O António foi eutanasiado sem que a mulher e os filhos soubessem (tudo conforme a lei). Na certidão de óbito, por imperativo da lei, consta como causa do óbito “antecipação de morte”.

A mulher e os filhos foram avisados pela clínica que tinham de fazer o funeral.

O António deixou uma carta escrita, onde, entre outras coisas, dizia: “Quis deixar-vos bem. Por isso não vos disse a decisão que ia tomar. A lei não permitiria que beneficiassem do seguro de vida, se participassem desta minha decisão. O seguro de vida que deixei na “Companhia de Seguros Liberdade e Solidariedade” é no valor de 1.500.000,00 € e permite pagar algumas dívidas que ainda existem e de resto … dei a minha vida para que possam ter mais do que eu tive.

A “Seguradora Liberdade e Solidariedade” recusou-se a pagar o seguro de vida feito, alegando que a lei é inconstitucional e que o contrato tinha sido feito no intuito de enriquecimento alheio. O processo corre nos tribunais e ninguém sabe daqui a quantos anos terminará. Nem como terminará.

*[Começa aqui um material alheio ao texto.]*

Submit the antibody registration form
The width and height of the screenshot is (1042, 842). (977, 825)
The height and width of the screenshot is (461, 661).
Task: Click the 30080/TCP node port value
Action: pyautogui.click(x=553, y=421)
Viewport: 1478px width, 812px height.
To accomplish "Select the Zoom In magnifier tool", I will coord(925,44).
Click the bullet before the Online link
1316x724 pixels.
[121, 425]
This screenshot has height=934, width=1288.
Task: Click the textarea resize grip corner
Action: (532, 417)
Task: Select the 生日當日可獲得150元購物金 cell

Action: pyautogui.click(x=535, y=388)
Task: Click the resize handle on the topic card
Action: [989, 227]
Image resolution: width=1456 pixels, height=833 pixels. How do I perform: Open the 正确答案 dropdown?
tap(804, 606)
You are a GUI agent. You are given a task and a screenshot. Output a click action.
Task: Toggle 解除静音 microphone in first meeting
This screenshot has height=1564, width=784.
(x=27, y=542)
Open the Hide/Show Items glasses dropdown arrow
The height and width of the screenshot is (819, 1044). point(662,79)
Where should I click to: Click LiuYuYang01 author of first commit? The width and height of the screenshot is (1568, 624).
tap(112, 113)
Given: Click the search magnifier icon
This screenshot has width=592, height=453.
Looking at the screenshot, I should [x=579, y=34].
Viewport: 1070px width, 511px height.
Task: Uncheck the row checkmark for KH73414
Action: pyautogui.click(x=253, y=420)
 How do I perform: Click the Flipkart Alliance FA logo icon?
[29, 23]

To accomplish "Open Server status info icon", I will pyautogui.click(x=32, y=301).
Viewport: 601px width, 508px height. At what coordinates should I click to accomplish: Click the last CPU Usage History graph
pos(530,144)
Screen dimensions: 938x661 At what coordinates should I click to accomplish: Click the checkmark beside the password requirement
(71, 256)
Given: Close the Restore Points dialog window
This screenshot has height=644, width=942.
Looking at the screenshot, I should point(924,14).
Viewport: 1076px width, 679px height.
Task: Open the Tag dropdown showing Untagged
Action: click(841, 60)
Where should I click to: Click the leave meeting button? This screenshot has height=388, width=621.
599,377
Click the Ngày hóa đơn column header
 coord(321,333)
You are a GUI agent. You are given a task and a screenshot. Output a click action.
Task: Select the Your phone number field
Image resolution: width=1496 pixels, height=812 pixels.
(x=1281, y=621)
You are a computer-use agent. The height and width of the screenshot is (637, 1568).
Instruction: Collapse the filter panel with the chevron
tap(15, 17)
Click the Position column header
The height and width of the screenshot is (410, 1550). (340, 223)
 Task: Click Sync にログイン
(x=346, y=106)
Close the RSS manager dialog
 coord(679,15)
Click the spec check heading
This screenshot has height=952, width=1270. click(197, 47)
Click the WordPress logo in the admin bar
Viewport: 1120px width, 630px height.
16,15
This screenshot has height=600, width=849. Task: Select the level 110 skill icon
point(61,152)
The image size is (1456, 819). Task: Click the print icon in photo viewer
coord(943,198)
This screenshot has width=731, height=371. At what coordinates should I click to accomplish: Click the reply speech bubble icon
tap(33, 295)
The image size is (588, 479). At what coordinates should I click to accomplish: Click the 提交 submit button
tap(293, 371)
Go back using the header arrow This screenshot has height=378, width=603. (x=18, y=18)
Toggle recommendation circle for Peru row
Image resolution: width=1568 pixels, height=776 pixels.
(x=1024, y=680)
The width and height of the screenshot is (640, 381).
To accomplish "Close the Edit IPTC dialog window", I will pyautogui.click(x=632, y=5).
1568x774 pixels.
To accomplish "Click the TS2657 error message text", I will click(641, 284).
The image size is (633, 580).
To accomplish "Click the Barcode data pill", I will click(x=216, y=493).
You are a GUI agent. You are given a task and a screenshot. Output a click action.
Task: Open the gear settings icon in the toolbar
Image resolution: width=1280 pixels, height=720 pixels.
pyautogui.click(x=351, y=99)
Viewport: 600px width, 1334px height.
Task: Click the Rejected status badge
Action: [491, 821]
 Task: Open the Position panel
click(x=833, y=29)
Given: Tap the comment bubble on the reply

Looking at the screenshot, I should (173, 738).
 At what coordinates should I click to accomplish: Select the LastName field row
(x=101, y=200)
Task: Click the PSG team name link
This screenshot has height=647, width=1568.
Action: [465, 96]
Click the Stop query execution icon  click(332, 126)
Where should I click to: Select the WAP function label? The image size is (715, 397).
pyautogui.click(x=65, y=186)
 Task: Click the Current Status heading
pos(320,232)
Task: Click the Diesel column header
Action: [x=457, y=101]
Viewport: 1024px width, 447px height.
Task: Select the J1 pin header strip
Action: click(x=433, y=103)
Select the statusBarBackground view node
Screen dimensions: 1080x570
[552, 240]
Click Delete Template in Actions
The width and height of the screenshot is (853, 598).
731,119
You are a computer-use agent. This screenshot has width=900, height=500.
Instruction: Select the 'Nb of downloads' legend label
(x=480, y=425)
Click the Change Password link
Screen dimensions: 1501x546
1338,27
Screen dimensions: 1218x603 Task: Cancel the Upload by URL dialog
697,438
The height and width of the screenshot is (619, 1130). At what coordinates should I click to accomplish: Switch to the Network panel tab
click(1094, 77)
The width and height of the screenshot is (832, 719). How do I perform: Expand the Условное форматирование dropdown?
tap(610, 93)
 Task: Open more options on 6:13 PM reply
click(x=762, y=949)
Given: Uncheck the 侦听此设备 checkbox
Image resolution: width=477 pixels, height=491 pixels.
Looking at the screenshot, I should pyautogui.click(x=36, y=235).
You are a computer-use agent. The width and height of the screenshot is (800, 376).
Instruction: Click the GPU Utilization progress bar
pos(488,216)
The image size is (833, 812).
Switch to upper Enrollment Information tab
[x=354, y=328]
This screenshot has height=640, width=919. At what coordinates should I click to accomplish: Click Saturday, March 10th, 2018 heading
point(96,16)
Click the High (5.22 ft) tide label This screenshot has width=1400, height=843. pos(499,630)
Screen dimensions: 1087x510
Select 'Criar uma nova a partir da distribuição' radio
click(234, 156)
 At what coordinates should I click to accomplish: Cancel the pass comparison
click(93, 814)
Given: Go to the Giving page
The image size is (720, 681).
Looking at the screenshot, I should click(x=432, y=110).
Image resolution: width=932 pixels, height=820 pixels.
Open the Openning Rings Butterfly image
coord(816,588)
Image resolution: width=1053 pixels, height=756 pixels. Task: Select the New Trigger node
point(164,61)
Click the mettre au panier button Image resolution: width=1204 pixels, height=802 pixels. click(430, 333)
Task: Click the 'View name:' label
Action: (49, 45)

Quer a mulher do António, quer os filhos sofrem, num sofrimento extremo por não perceberem o que levou o pai a pôr fim à vida, pela saudade, por tudo o que podiam ter vivido juntos, pelos remorsos quanto ao que poderiam ter feito e não fizeram… choram muito aquela morte.

Ainda foram à Clínica para consultar o processo de eutanásia. E tudo estava conforme a lei – o António tinha uma lesão definitiva, alegava sofrimento extremo, estava consciente e tinha assinado os papéis. A família ainda quis invocar que teria “uma depressão”, mas o psicólogo que foi indicado pela clínica disse que nada podia ter feito porque “não havia tempo” para o acompanhamento, pois a Lei da Eutanásia fixa prazos curtos.

“Se esta Lei da Eutanásia, não existisse, ainda hoje o pai estava connosco” disse a Ana à filha, quando foi ver pela primeira vez a neta que tinha acabado de nascer no dia 31 de Julho de 2021.